Ask them what they need to feel safe and supported
Safety and support can mean different things and change over time.
Listening may be enough, or being available to listen via phone or text.
Trauma can affect our ability to do basic daily tasks. Making someone dinner, accompanying them to go to their local shops – or other practical tasks when they’re too overwhelmed to do so on their own can help.
There is a lot of content and discourse on sexual abuse wherever we go. Respecting a survivor’s boundaries if they find watching/reading/seeing/discussing abuse triggering is important.
Someone’s boundaries on physical touch and intimacy may change as a result of abuse. Doing something simple like asking if they want a hug (before you approach them) may be comforting to some survivors.
Don’t ask them what they did to try and stop the abuse
By its nature, abuse is a loss of power and control: over our minds, bodies, relationships, and interpersonal situations. Asking what someone did to stop it risks victim-blaming and shaming.
Most people’s bodies respond to abuse by freezing (Rape Crisis Scotland, accessed 2023), which is one of our bodies’ automatic survival mechanisms. It’s not a failure to act or failure to ‘do the right thing’ (fight, flight, scream, say no).
Also, lots of people do say ‘no’ and it’s ignored.
People respond to trauma in multiple ways
Trauma responses vary from freeze/shut down/dissociation/depression to fight/flight/anger/panic/anxiety – and everything in between (NICABM, accessed 2023). Some people re-live trauma via flashbacks/nightmares/intrusive memories and others don’t.

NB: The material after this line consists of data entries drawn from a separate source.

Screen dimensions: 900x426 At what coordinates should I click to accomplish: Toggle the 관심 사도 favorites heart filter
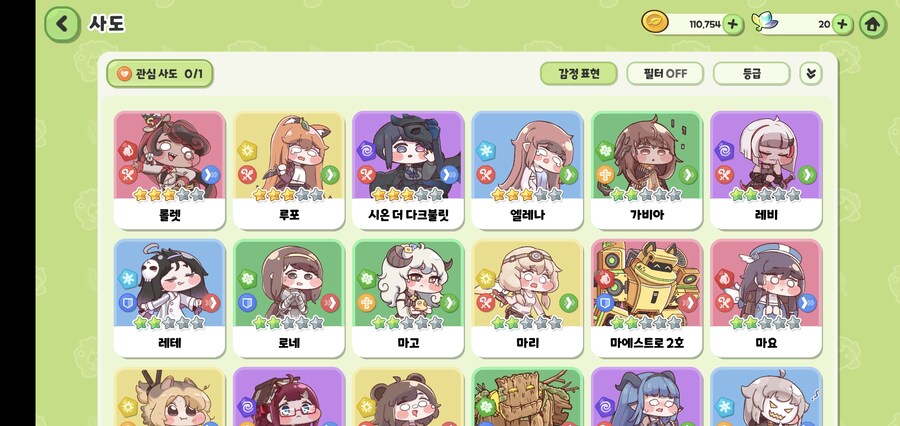coord(160,73)
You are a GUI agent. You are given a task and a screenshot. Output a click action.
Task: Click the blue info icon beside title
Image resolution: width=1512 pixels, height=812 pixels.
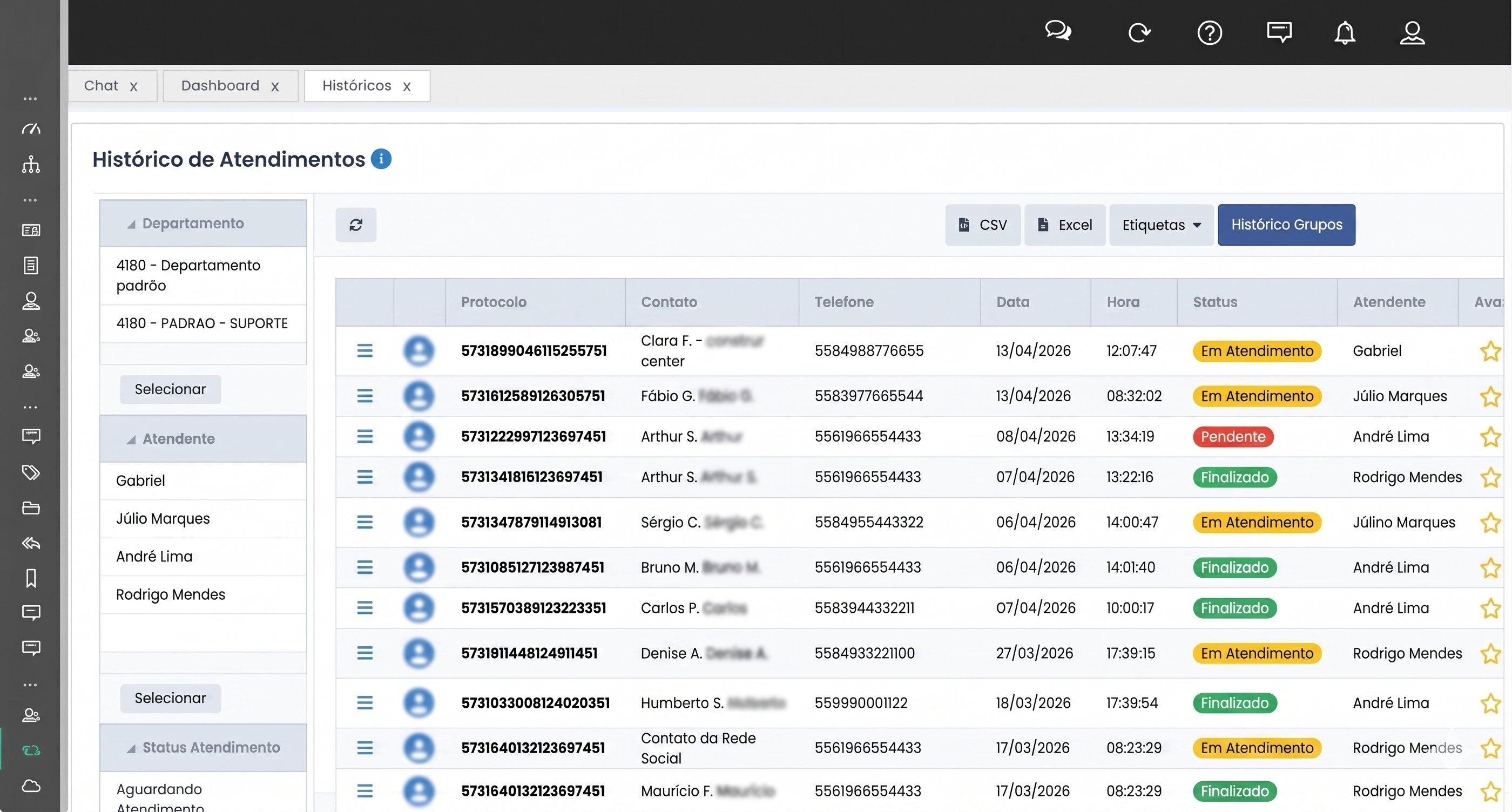tap(381, 159)
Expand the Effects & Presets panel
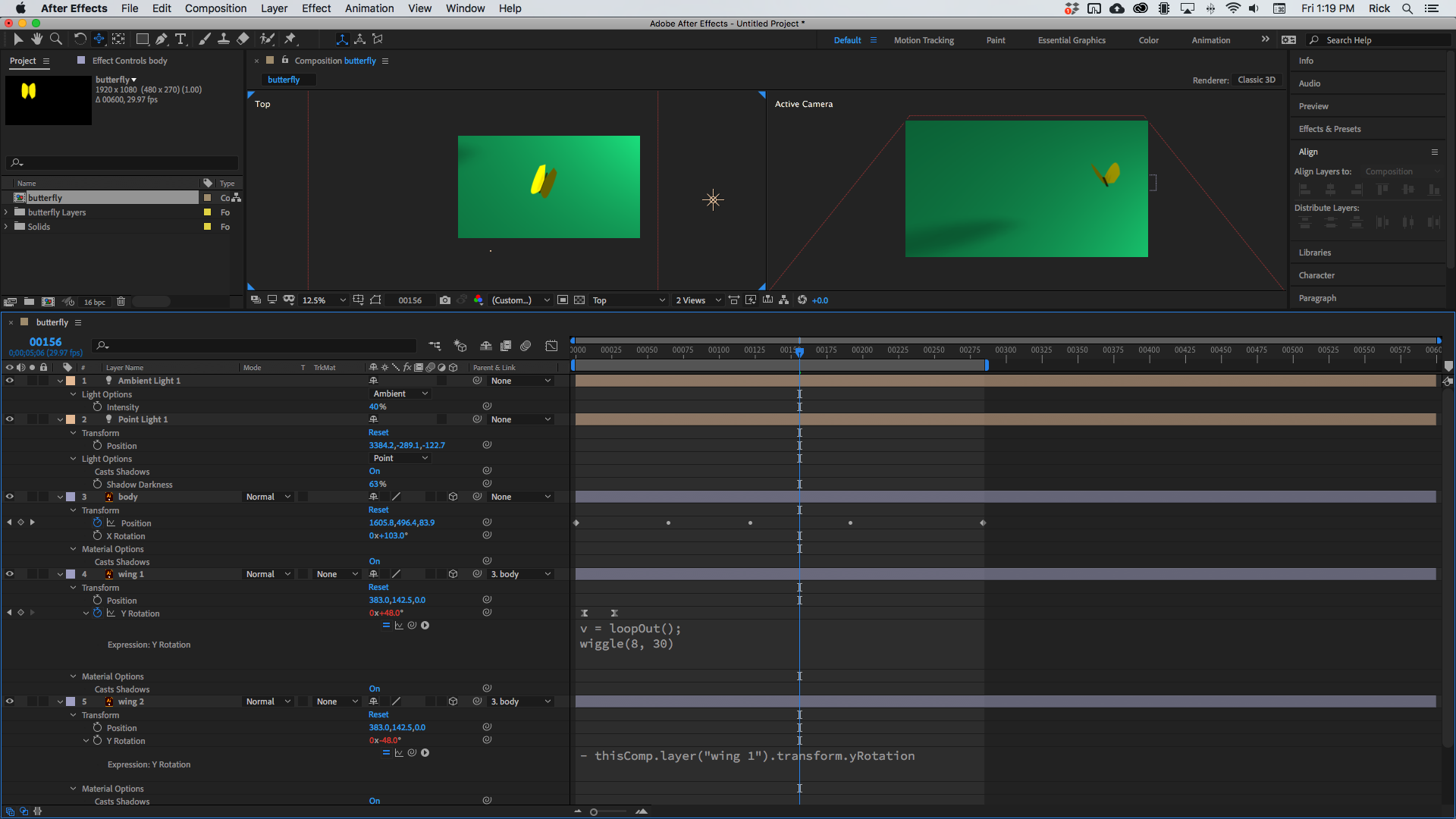 [1329, 129]
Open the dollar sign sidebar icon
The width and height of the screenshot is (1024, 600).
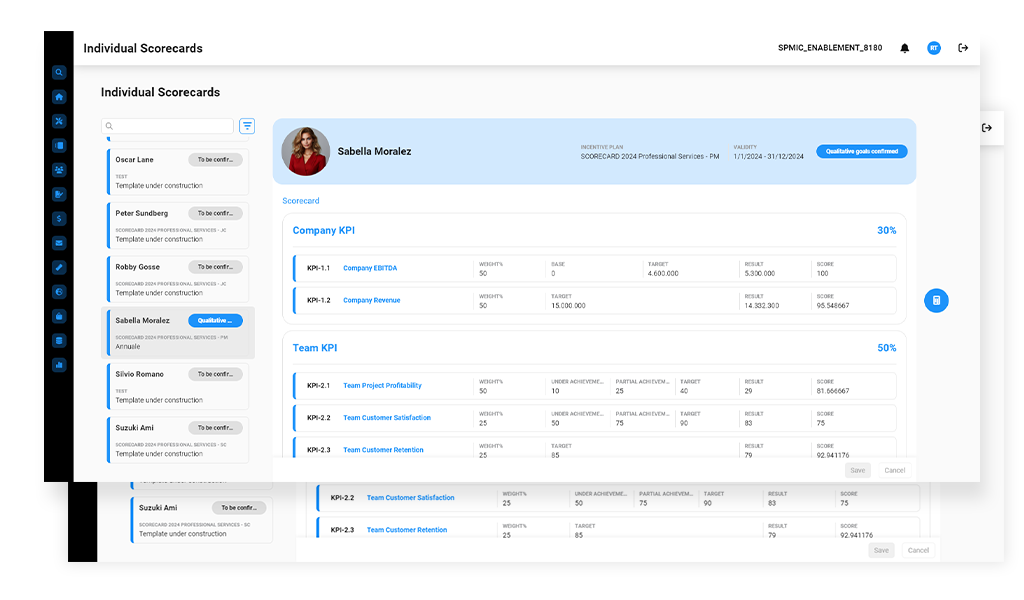click(x=59, y=218)
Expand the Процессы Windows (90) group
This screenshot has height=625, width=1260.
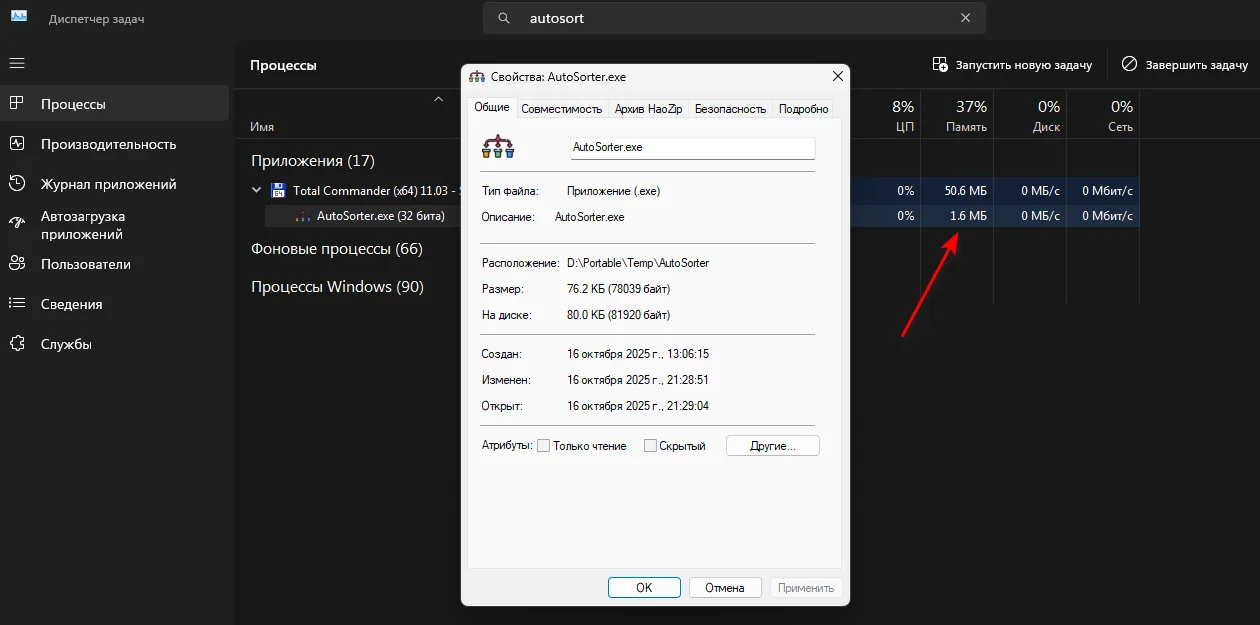(337, 287)
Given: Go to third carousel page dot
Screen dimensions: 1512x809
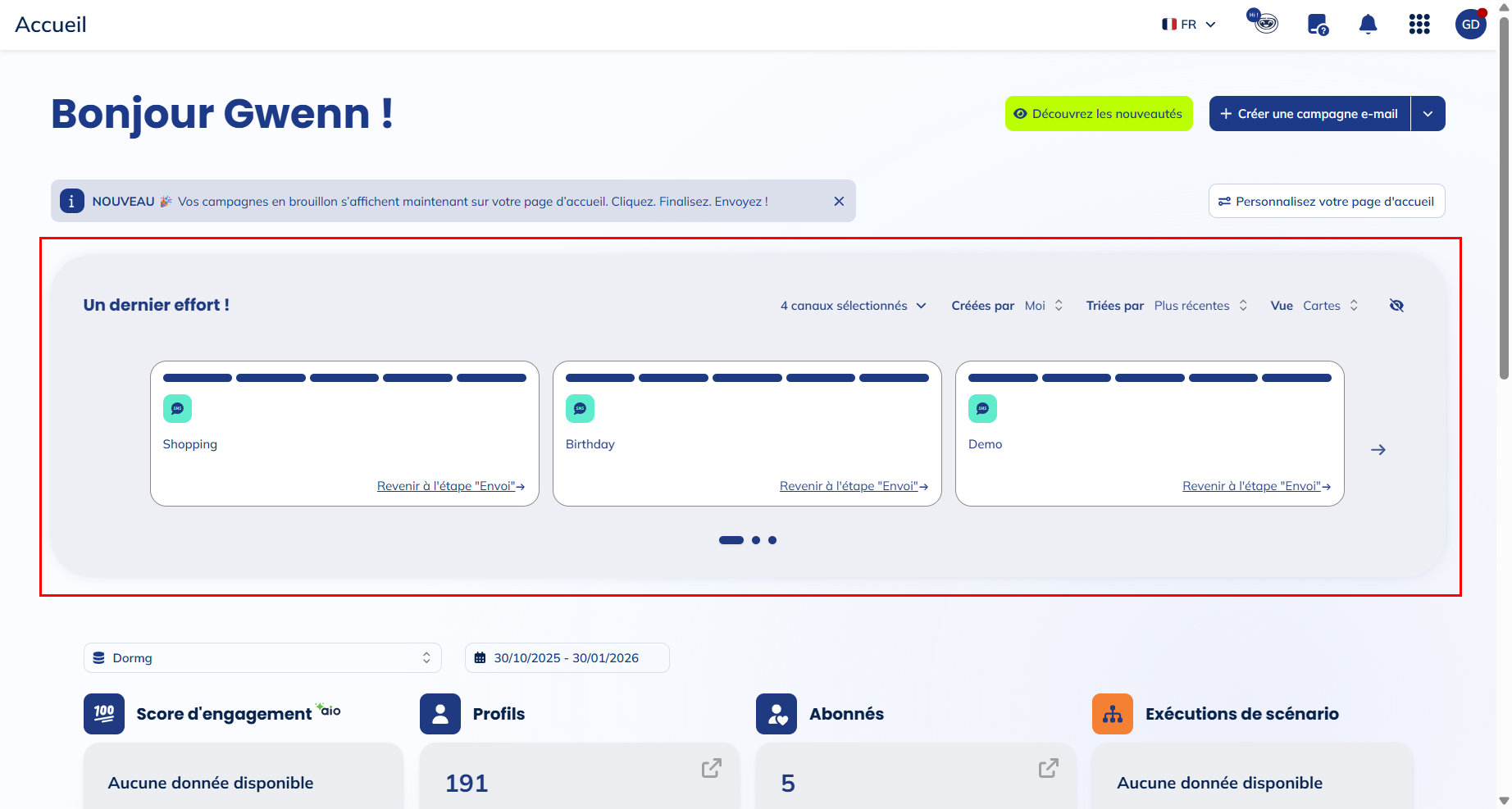Looking at the screenshot, I should coord(772,540).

The idea that someone is ‘too upset’ or ‘not upset enough’ represents a societal myth of ‘the perfect victim’. There is no perfect victim and we shouldn’t have victims at all.
Don’t assume that further disclosure is a safe & viable option
Most instances of abuse occur between people who have some sort of pre-existing relationship such as a: friend, partner, family member, work colleague, community member (Office for National Statistics, 2021).
Having abuse be known can mean risking: personal safety, a place in one’s community including family, financial security, contact with their children, employment, a place at university, relationships with others, and housing.
Reporting to the Police is not a safe option for all (Centre for Women’s Justice et al., 2020) . It can in fact risk increase the risk of violence from perpetrators (Tavarez, 2021). It is also not a form of guaranteed safety, as the criminal justice process for sexual offences can take months/years and conviction rates are low (Home Office, 2023).
What else would you add?
All online sources accessed in September 2023.
Home Office (2023) Crime Outcomes in England and Wales, Year to December 2022.
National Institute for the Clinical Application of Behavioural Medicine. How to Help Your Clients Understand Their Window of Tolerance.
Office for National Statistics (2021) Nature of Sexual Assault by Rape or Penetration,England and Wales: Year Ending March 2020.
Rape Crisis Scotland:
Tavarez, L. P. (2021) Waiting to Tell: Factors Associated with Delays in Reporting Sexual Violence. City University of New York.
Centre for Women’s Justice, the End Violence Against Women Coalition, Imkaan and Rape Crisis England and Wales (2020) ‘The Decriminalisation of Rape: Why the justice system is failing rape survivors and what needs to change’.